Fracture system is closely related to macro-fracture system. Fracture is of great significance to make up for poor reservoir physical properties and promote oil and gas migration and accumulation (Hua et al. 2007; Zhanli et al. 2014; Sun et al. 2020, 2019). Affected by Yanshan movement, the North Yellow Sea Basin experienced tectonic compression and uplift in the late Cretaceous, causing the reservoir to be cracked and develop fracture, which improved the reservoir conditions. Under the influence of Himalayan movement in the late Cretaceous, the tectonic uplift occurred again in the upper Oligocene and the strata were compressed, resulting in the strong structural deformation in the local area, which made the reservoir reformed again and strengthened the development of fractures. Based on most core observations and Cretaceous imaging logging, fractures are developed in Cretaceous reservoir, with high angle fractures (Fig. 10 Fig. 11 and Fig. 12).
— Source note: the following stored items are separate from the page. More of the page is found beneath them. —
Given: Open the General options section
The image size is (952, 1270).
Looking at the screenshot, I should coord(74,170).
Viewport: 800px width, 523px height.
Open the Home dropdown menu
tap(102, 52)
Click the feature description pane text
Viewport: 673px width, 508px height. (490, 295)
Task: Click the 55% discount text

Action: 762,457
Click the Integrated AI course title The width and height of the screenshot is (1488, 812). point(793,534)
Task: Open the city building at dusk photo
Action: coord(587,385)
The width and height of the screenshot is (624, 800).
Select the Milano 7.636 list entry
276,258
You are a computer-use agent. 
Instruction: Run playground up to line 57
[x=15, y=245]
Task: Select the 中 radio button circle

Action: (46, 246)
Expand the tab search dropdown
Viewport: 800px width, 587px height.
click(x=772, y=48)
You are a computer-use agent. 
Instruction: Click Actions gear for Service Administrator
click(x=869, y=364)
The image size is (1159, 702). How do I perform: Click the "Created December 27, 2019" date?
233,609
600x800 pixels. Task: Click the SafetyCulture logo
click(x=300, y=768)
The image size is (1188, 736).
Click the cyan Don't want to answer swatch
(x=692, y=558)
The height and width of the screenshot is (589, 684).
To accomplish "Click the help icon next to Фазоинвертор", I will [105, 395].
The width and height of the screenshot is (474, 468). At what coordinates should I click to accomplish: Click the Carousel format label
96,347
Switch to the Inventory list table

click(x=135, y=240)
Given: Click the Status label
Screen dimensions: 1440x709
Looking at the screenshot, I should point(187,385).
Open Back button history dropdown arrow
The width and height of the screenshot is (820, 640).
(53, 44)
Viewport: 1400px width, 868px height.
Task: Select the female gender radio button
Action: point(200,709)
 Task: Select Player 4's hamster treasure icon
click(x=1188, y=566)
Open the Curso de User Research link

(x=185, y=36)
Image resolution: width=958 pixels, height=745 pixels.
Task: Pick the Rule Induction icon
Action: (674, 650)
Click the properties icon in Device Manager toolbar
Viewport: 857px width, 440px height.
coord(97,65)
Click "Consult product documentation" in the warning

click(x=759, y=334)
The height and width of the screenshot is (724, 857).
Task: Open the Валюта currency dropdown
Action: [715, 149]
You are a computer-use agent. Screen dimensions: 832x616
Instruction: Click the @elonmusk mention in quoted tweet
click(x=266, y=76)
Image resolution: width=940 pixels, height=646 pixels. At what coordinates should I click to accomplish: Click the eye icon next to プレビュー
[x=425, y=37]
On the one hand, the micro-fractures produced by tectonism can form reservoir space; on the other hand, they play a role of connecting reservoir pores and improve reservoir permeability effectively.

Fig. 10
figure 10

Fracture characteristics of Cretaceous reservoir core

Fig. 11
figure 11

Imaging logging characteristics of fracture development in Cretaceous Reservoir

Fig. 12
figure 12

Seismic curvature fracture density prediction profile in Cretaceous Reservoir

Conclusions

  1. 1)

    The Cretaceous reservoirs in the eastern depression of the North Yellow Sea basin are characterized by low compositional maturity and texture maturity. The rocks are mainly composed of lithic arkose, arkose, some feldspathic sandstone and a small amount of lithic sandstone. The rock sorting is poor to medium, some are better, and the rock particles are mainly sub-angular and sub-circular.

  2. 2)

    The physical property of Cretaceous reservoir is poor, which belongs to low porosity and low permeability reservoir. The porosity is concentrated in 2–10%, and the permeability is mostly less than 1 × 10−3μm2. The permeability of a small part is greater than 1 × 10−3μm2. The physical properties of shallow-buried reservoirs are better, and the porosity is more than 10%. The Cretaceous reservoir is characterized by high mercury injection displacement pressure, small pore throat, poor connectivity, uneven distribution, small mercury inflow, poor pore structure and strong heterogeneity.

  3. 3)

    The Cretaceous reservoir is mainly composed of secondary pores, mainly dissolution pores, some fractures, a small number of intercrystalline pores, and little or no primary pores.

  4. 4)

    The main factors that affect the physical properties of Cretaceous reservoir are sediment provenance, sedimentation, diagenesis and tectonism. The provenance properties and sedimentary facies types are the prerequisite conditions for reservoir material. The physical properties of arkose and lithic arkose with high feldspar content are better than those of feldspar lithic sandstone and lithic sandstone with relatively high lithic content. The physical properties of braided delta front underwater distributary channel and shore shallow lake sand bar reflecting strong hydrodynamic conditions are relatively good, while the physical properties of braided delta front or flank and shore shallow lake sheet sand reservoir reflecting relatively weak hydrodynamic conditions are poor. Mechanical compaction and cementation strengthen the density of the reservoir, while dissolution and tectonism improve the physical conditions of the reservoir, thus forming the reservoir characteristics of secondary pores in the study area.